Okay, so these technically aren't macro in the 1:1 sense, but they are close-ups, so I figured I'd post them here anyways. All were taken with a Nikon 50mm f/1.8 with an extension tube (varying in length from shot to shot). C&C is greatly appreciated.

If the photos are too big, please let me know; I'll try to resize them.






50mm, 68mm extension (I think), f/5.6, 1/125 sec., ISO 200, Aperture priority mode





50mm, 68mm extension, f/8, 1/160 sec., ISO 100, Aperture priority mode





50mm, 68mm extension (I think), f/9, 1/8 sec., ISO 100, Aperture priority mode





50mm, 68mm extension (I think), f/1.8, 1/200., ISO 100, Shutter priority mode
This one is technically out of focus, but I associate dandelion seeds with "wispiness" (for lack of a better word) so I kind of like the effect.

EDIT: Oops, forgot the photo information.


----------



## Overread (Aug 8, 2010)

Actually you do have true macro shots here - With extension tubes:

Tube length divided by focal length = x:1 

So for your example its 
68/50 = 1.36:1 magnification - when focused at the closest focus point.

I'm not too sure about the first shot but the latter 3 certainly look like they are around 1:1 or greater point to myself. 

Shot 1: I like the composition o this and the flower has come out well - its just a shame that it looks like the insect has just missed being in focus. This is one shot where I would have tried for a smaller aperture (bigger f number) to get a little more depth into it. Of course if you were shooting without flash that would make it harder to expose for a moving subject, but it would also help keep minor blur from subject motion from being a major problem in shots.

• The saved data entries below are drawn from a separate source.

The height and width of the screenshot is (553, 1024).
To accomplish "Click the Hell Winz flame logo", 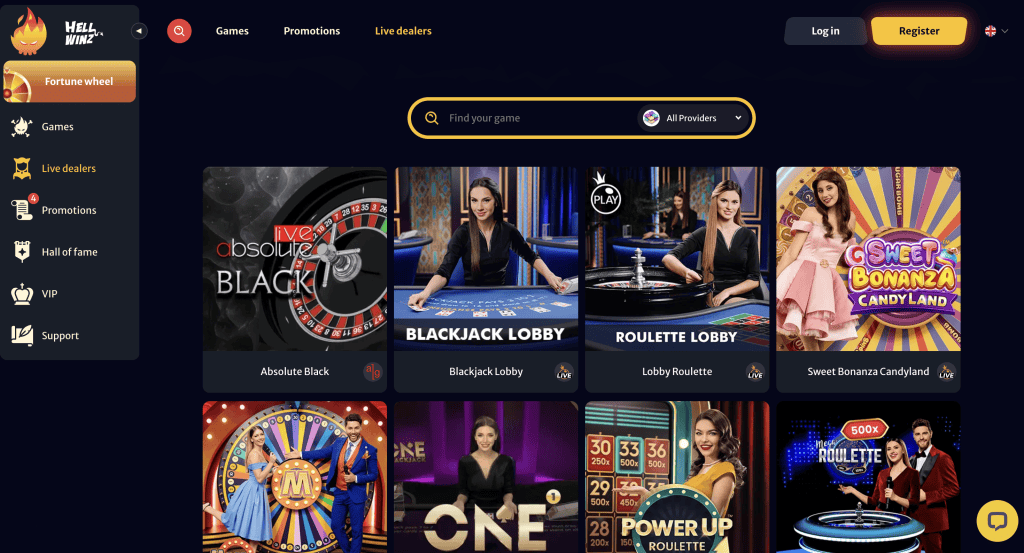I will (29, 31).
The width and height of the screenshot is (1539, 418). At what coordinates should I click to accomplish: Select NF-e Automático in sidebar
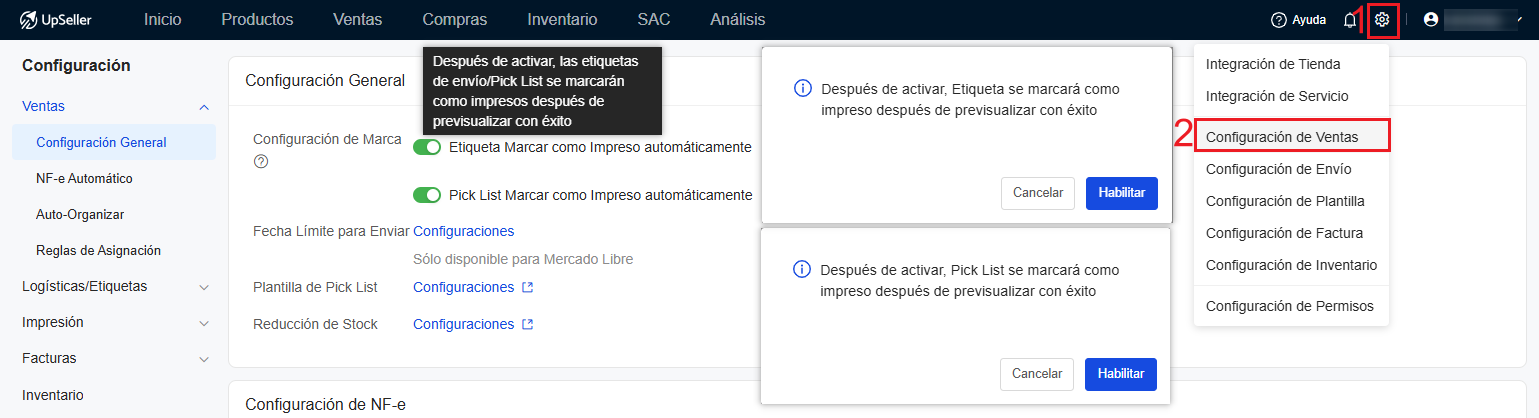coord(84,178)
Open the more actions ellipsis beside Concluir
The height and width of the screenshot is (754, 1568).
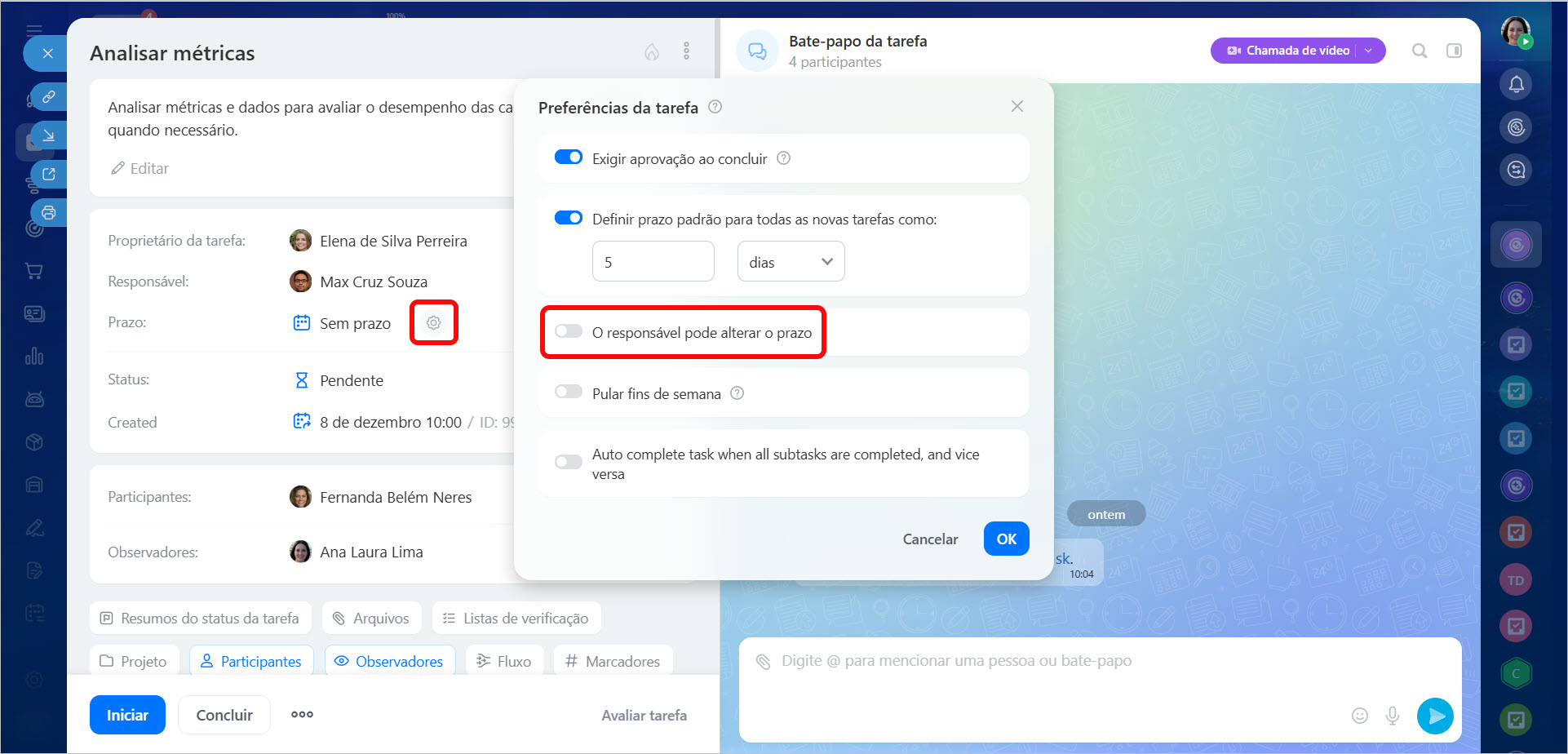coord(302,715)
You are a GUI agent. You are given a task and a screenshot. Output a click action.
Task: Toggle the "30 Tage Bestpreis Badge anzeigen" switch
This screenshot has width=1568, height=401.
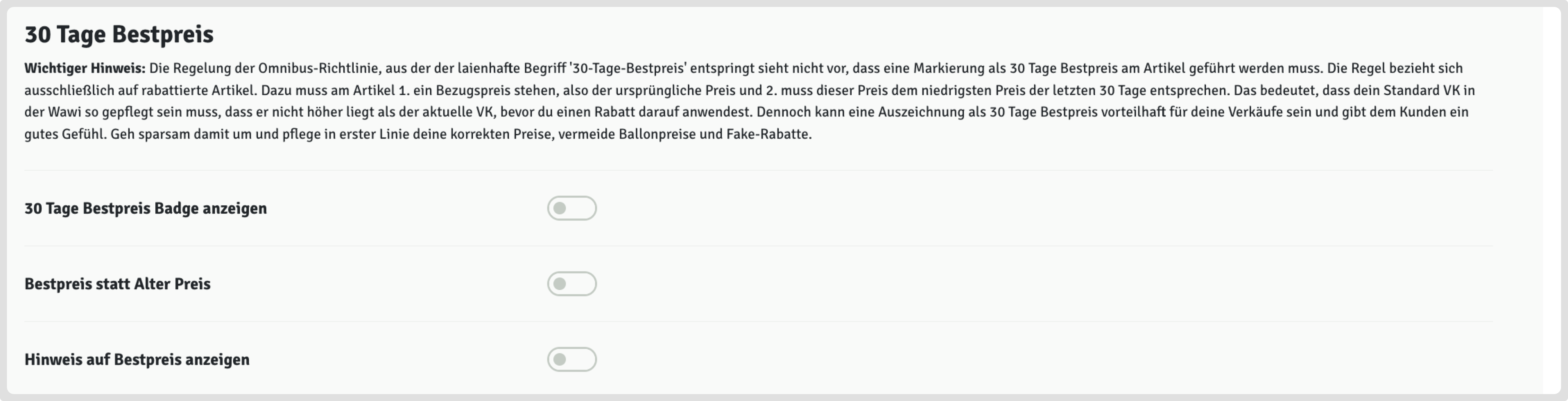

Shot 2: After the smoother lighting in the first the light here appears more harsh, though waterdrops can be a pain to get looking sweet without harsh lighting I find. I do like the reflected textures in the drops though and again I find the overall composition pleasing to myself - though be carefull with blurred foreground it can be a distracting element.
Also if you look on the petal in this shot you can see a fair amount of black/dull grey spots which I am betting is dust in your sensor showing up. You can remove this from photos by using the spot heal tool (accessable in most editing software). You can also look into camera sensor cleaning to remove the dust from your sensor inside your camera body - you'll never get it all, but you can significantly reduce your time spend editing out the spots by having a clean sensor

Shot 3 and 4 - I do see what you like here and I do find that I can't quite decide if I like the first or the second - a rare occasion where a soft shot actually works well.


----------



## anandonaqui (Aug 8, 2010)

Thanks for the critique. I actually uploaded the wrong photo of the first one. This one is slightly more in focus:




Unfortunately due to the glare on the bug, it's hard to make out individual features.

As for 3 and 4, I too can't decide which one I like more, so I figured I'd post them both


----------



## Stormchase (Aug 8, 2010)

The re-post is better  
Well its tuff to follow Overread... So I like 2 ... and what he said lol.


----------